[Stored records]
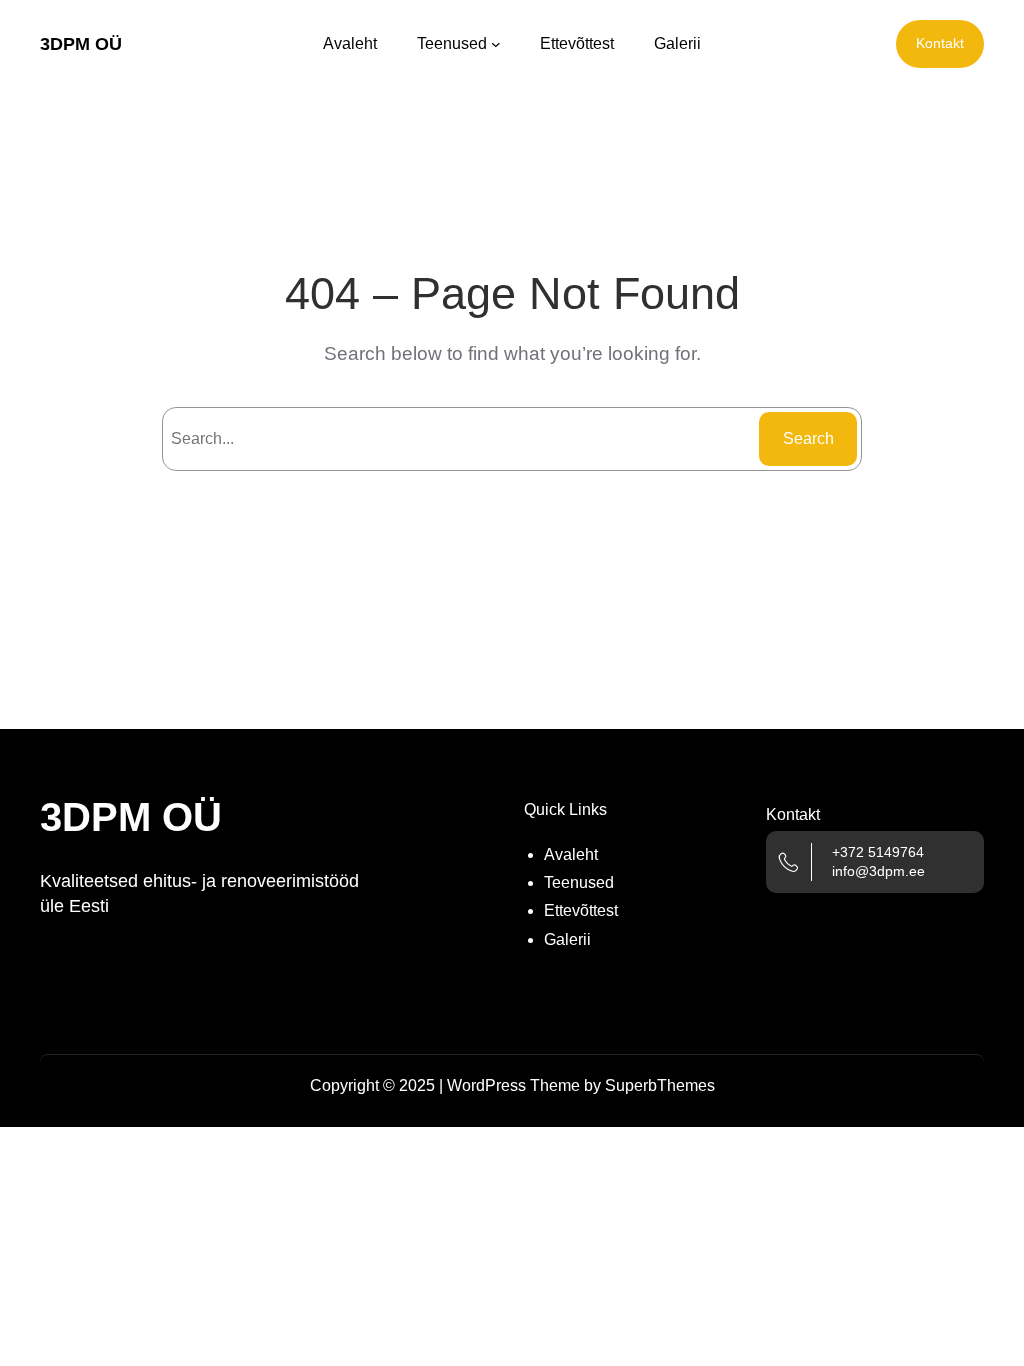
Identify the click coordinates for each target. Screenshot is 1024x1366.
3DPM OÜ (81, 44)
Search (808, 438)
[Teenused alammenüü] (496, 44)
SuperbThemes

## Problem details
Reproduce the lines of the entries above exactly, but only from the line containing "3DPM OÜ (81, 44)" through the final line.

## Problem solution
3DPM OÜ (81, 44)
Search (808, 438)
[Teenused alammenüü] (496, 44)
SuperbThemes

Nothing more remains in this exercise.